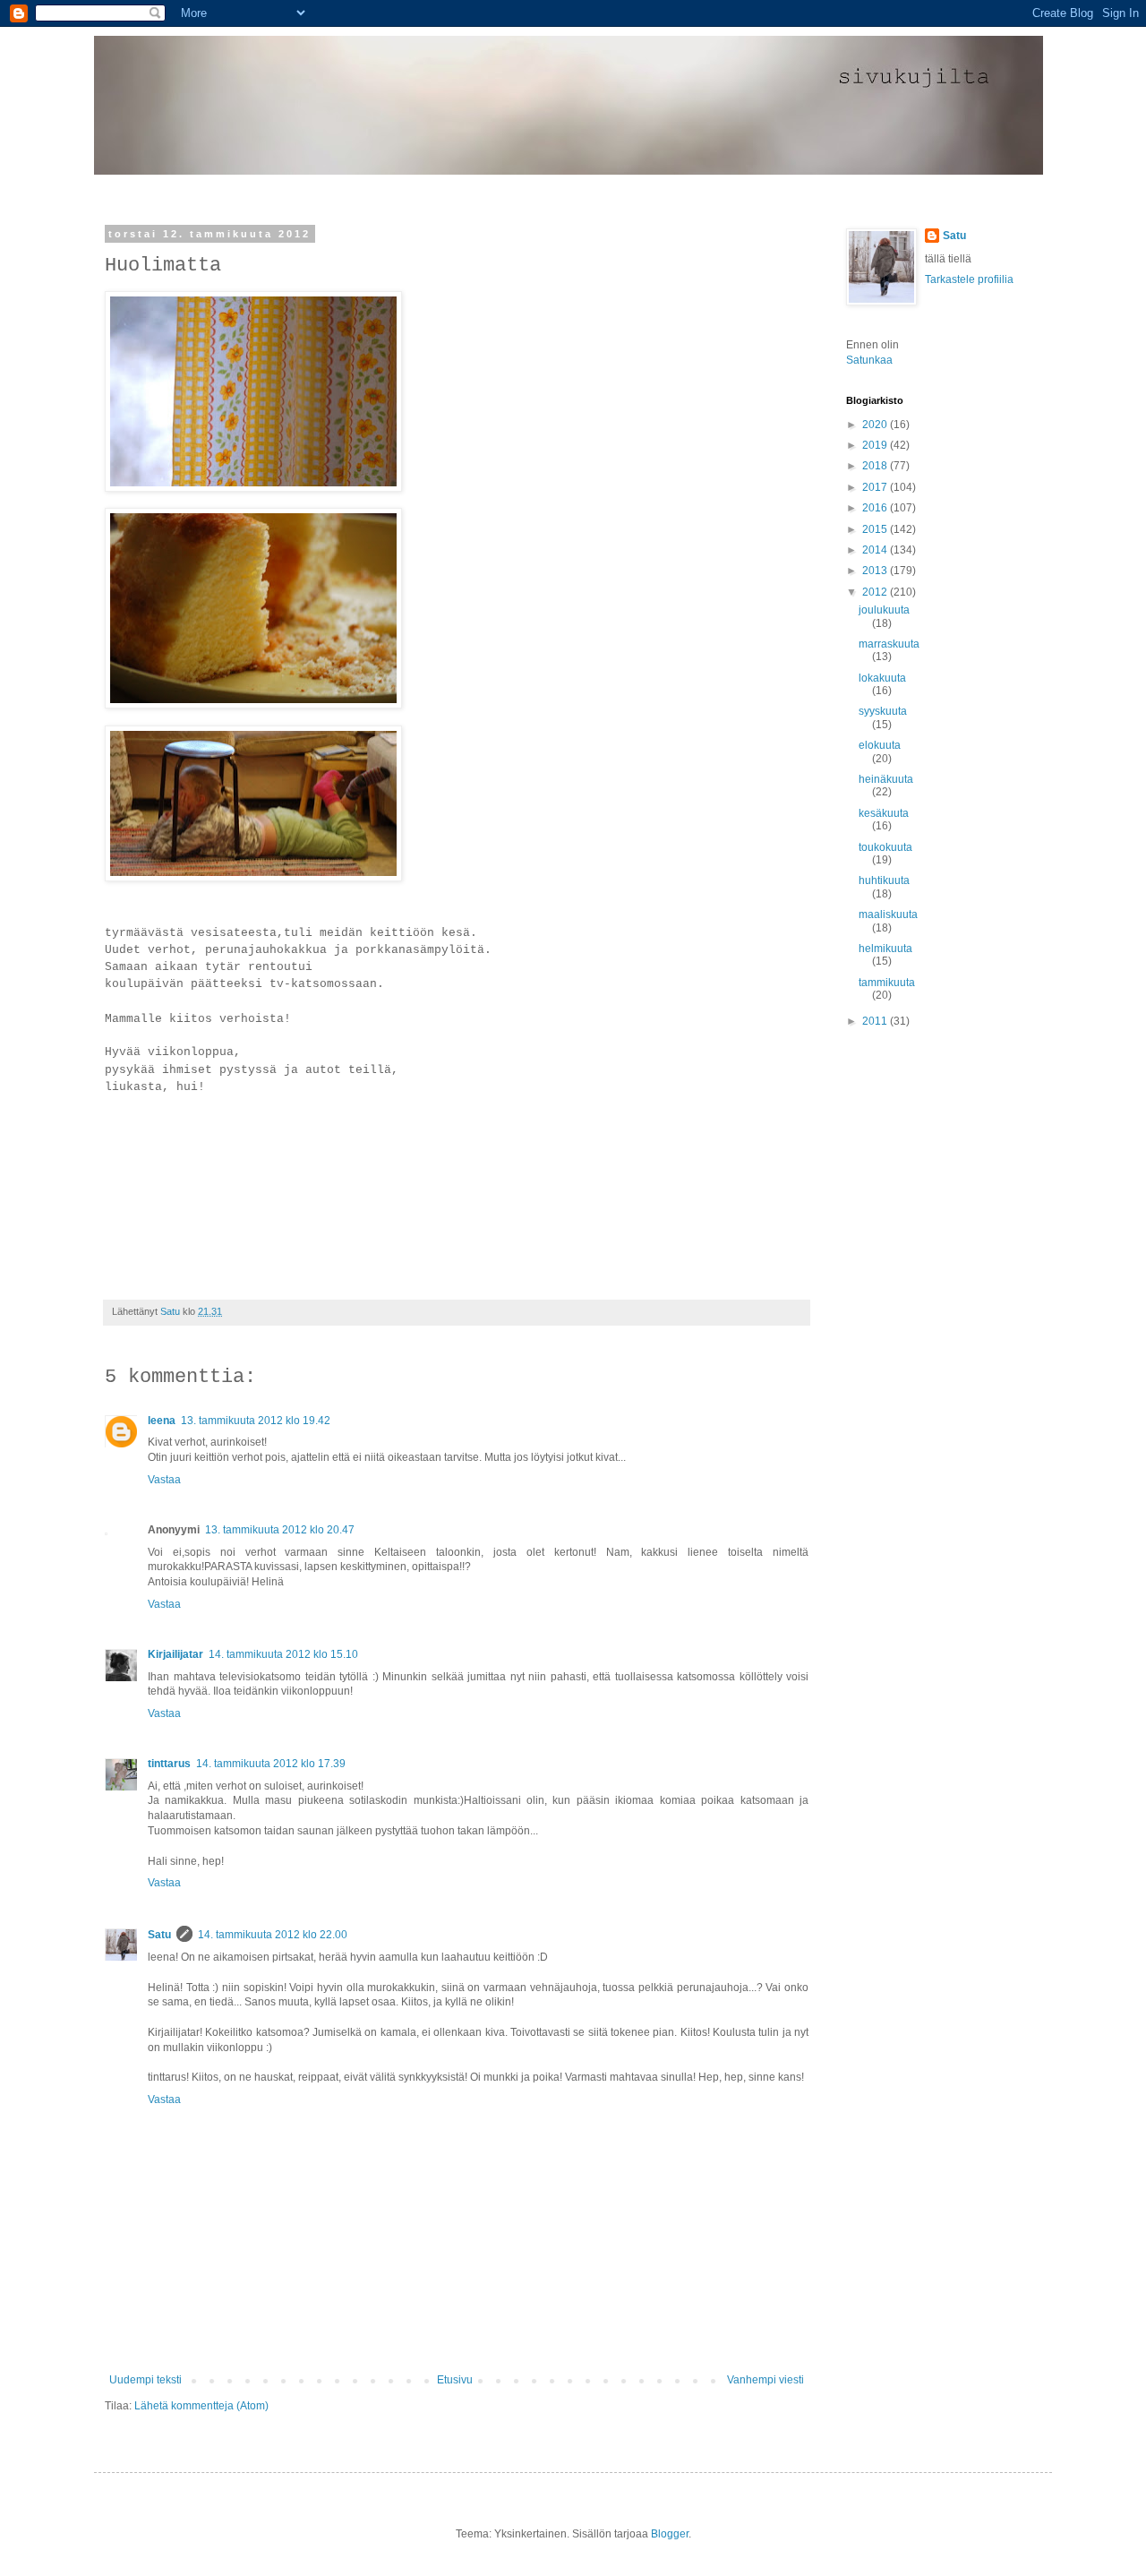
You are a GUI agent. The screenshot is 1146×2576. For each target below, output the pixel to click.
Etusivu (455, 2380)
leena (161, 1420)
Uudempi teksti (145, 2380)
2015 (876, 529)
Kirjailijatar (175, 1654)
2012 (876, 592)
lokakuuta (882, 678)
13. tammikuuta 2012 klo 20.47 (280, 1530)
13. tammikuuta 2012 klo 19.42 (255, 1420)
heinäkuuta (886, 779)
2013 (876, 570)
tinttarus (169, 1763)
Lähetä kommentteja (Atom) (201, 2406)
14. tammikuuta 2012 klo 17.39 (271, 1763)
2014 (876, 550)
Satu (159, 1934)
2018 (876, 465)
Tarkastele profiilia (969, 279)
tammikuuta (887, 982)
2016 (876, 508)
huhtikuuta (884, 880)
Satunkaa (869, 360)
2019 (876, 445)
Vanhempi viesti (765, 2380)
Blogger (669, 2534)
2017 (876, 487)
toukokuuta (885, 847)
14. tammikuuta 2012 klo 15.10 (283, 1654)
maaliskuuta (888, 914)
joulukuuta (884, 610)
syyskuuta (883, 711)
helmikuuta (885, 948)
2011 (876, 1021)
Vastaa (164, 1479)
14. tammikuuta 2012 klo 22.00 (272, 1934)
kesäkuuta (884, 813)
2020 (876, 424)
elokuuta (880, 745)
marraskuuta (889, 644)
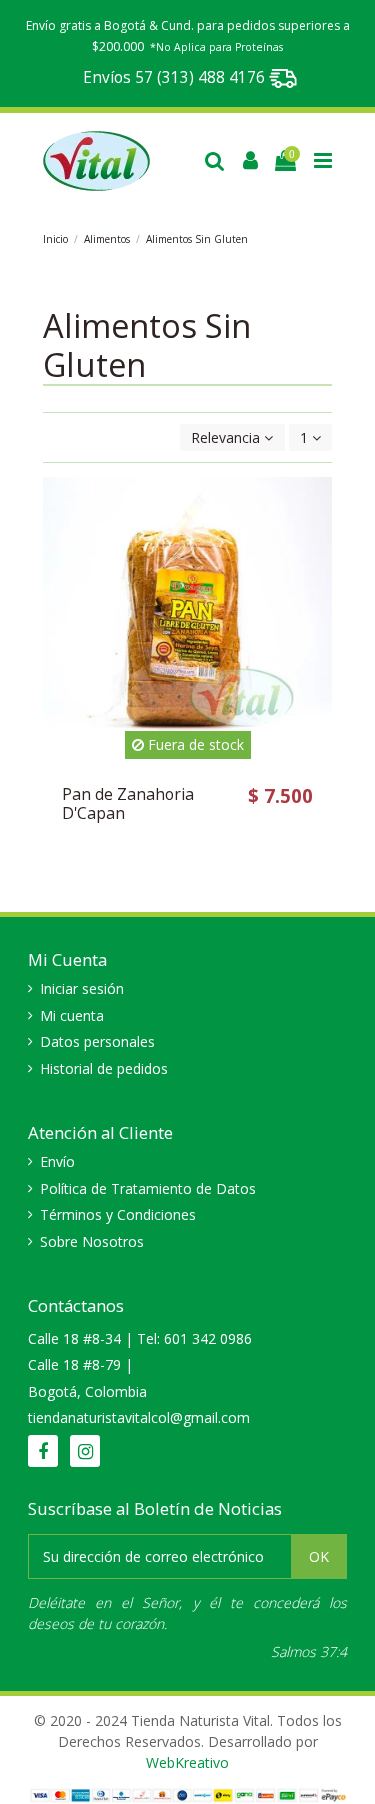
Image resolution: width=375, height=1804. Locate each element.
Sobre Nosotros (92, 1241)
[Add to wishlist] (317, 507)
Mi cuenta (72, 1015)
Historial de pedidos (104, 1068)
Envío (57, 1161)
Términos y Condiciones (118, 1214)
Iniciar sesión (82, 988)
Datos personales (97, 1041)
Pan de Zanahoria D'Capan (128, 803)
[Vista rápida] (317, 577)
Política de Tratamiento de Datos (148, 1188)
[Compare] (317, 542)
===============
• **WORK TO COMPLETE**: Copy each line of the listing above that contains the word "Datos".

• **RESPONSE TO THE TASK**:
Datos personales (97, 1041)
Política de Tratamiento de Datos (148, 1188)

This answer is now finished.